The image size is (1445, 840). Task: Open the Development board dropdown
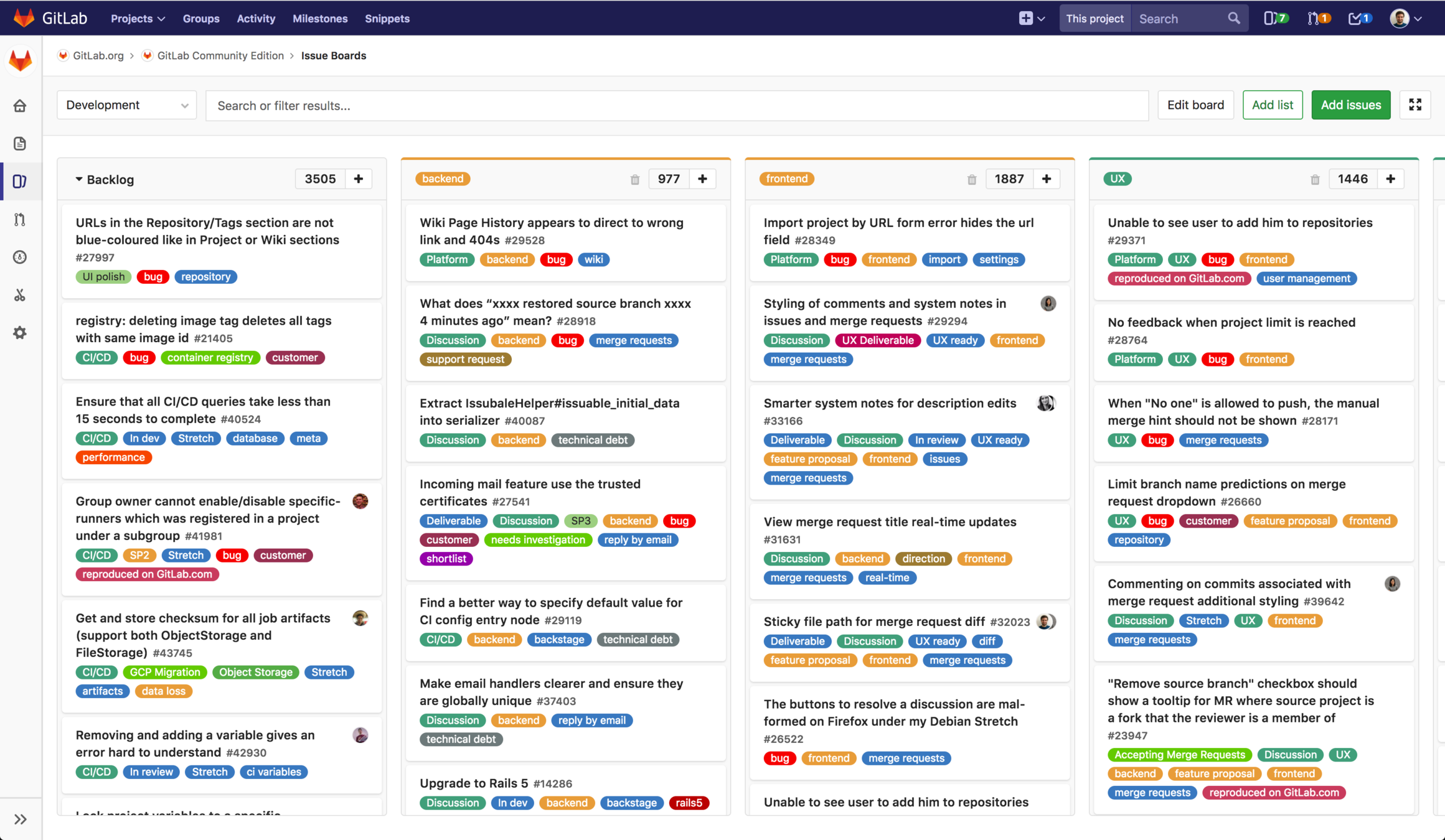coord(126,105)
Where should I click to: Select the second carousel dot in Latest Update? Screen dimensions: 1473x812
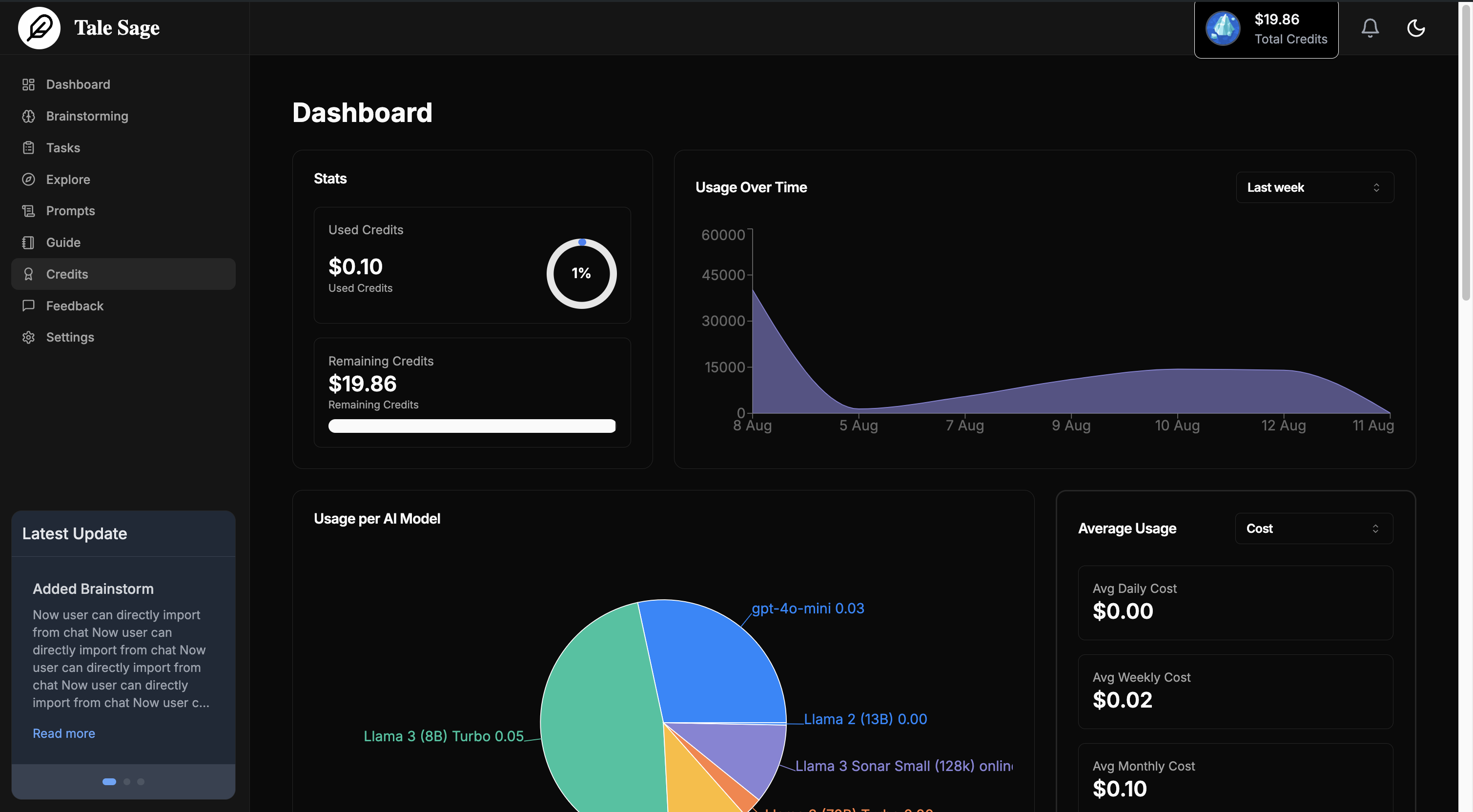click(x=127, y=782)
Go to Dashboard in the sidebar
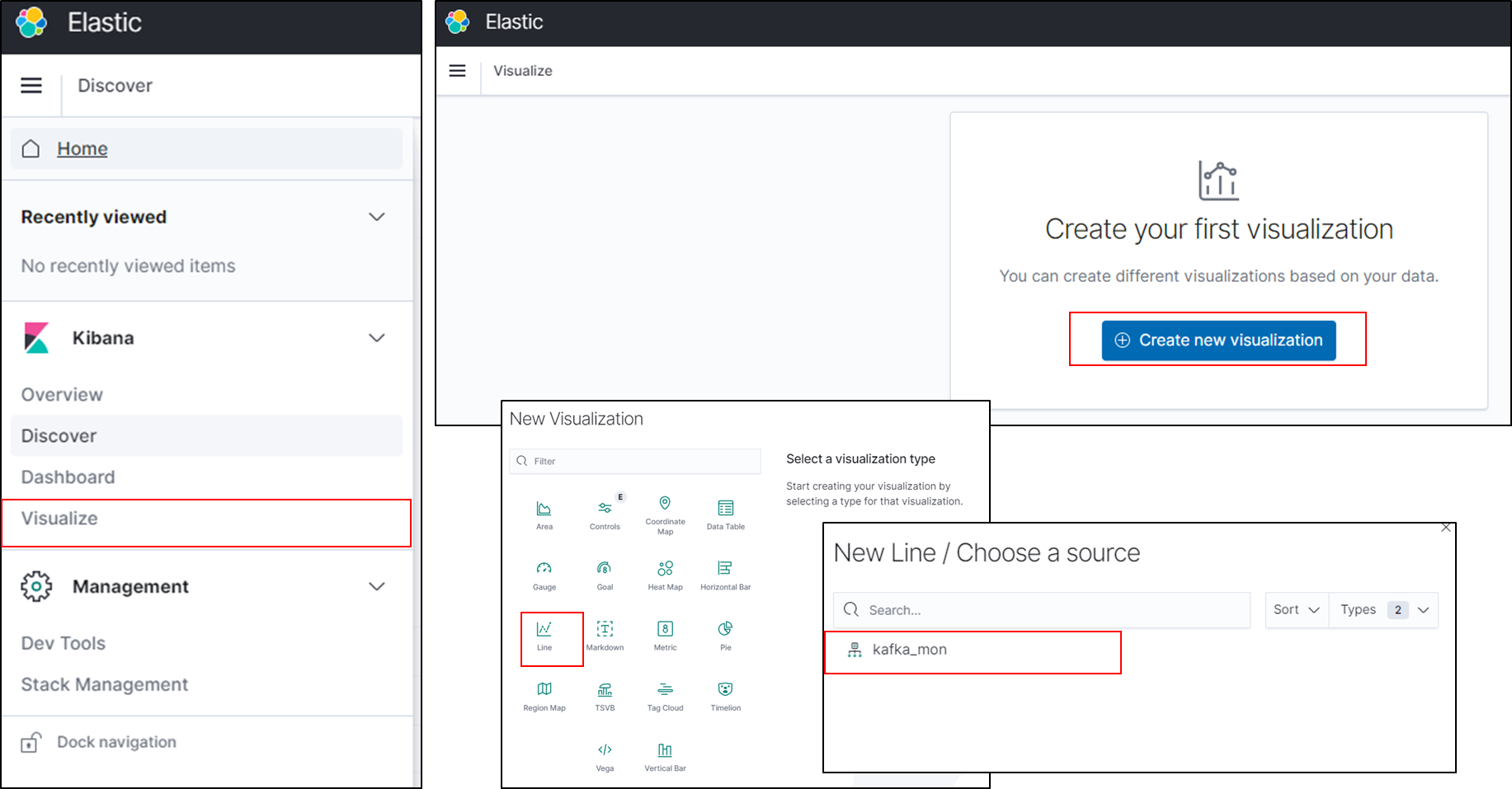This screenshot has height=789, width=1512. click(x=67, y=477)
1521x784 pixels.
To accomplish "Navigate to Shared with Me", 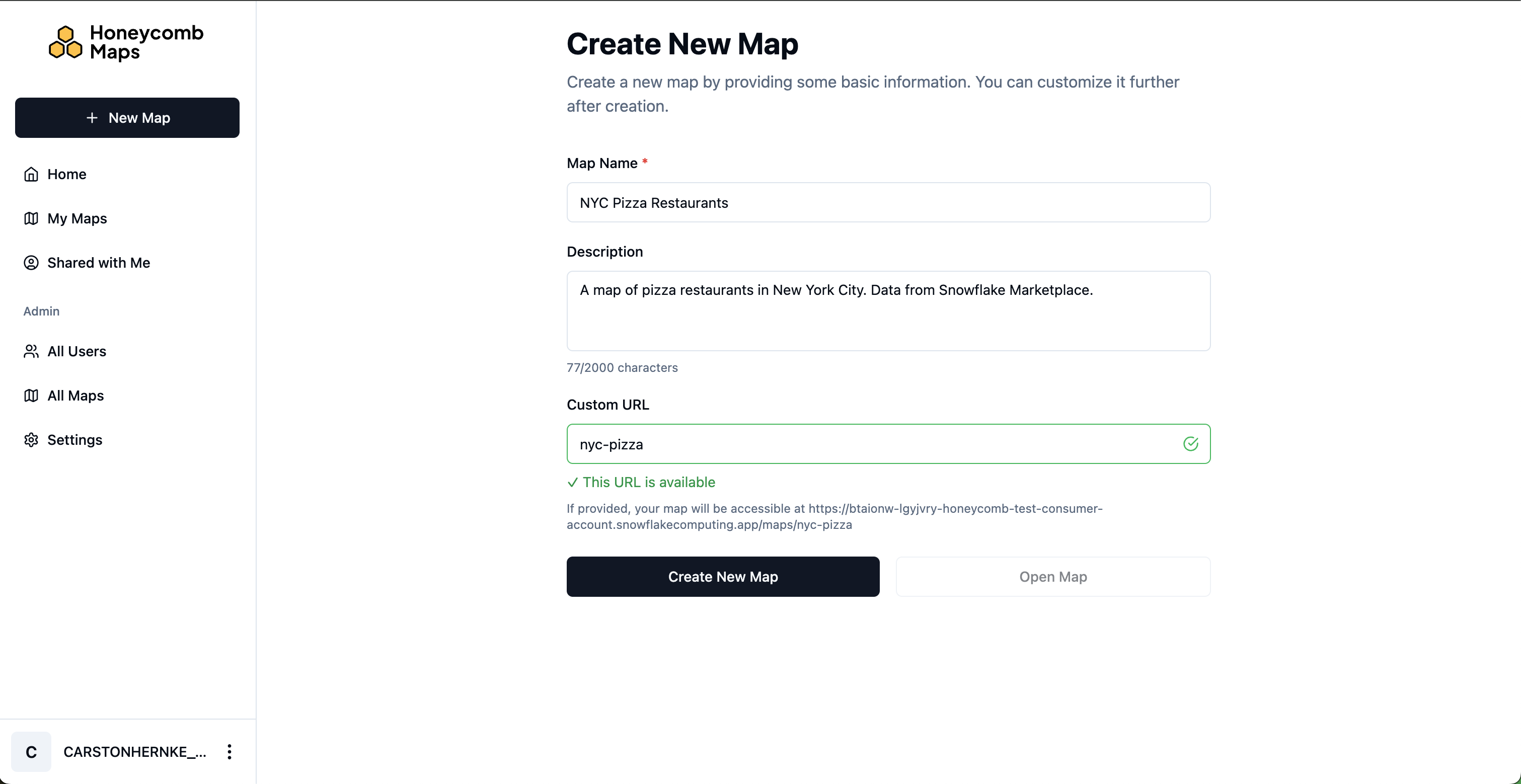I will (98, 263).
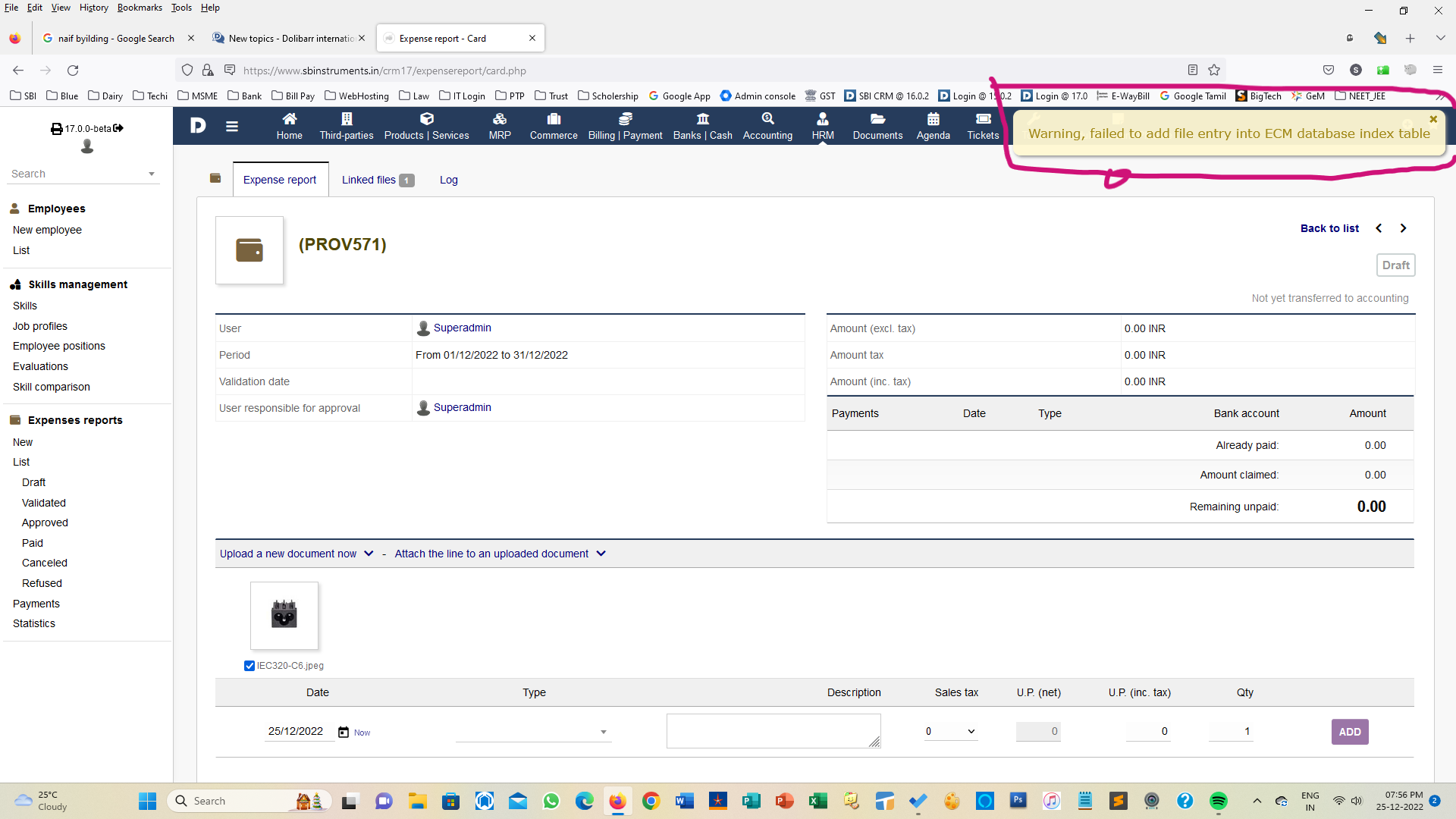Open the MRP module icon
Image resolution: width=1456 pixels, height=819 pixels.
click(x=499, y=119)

-=-=-=-=-

WORK ITEM: Return exactly the stretch above whose first line contains "Where should I" and whose last line contains "1521x784 pixels.", and nothing outside it. The pictures should not appear.

SOLUTION FOR THIS TASK:
Where should I click to: Select the second carousel dot in Latest Update? Screen dimensions: 1473x812
click(x=127, y=782)
Go to Dashboard in the sidebar
This screenshot has height=789, width=1512. click(x=67, y=477)
1521x784 pixels.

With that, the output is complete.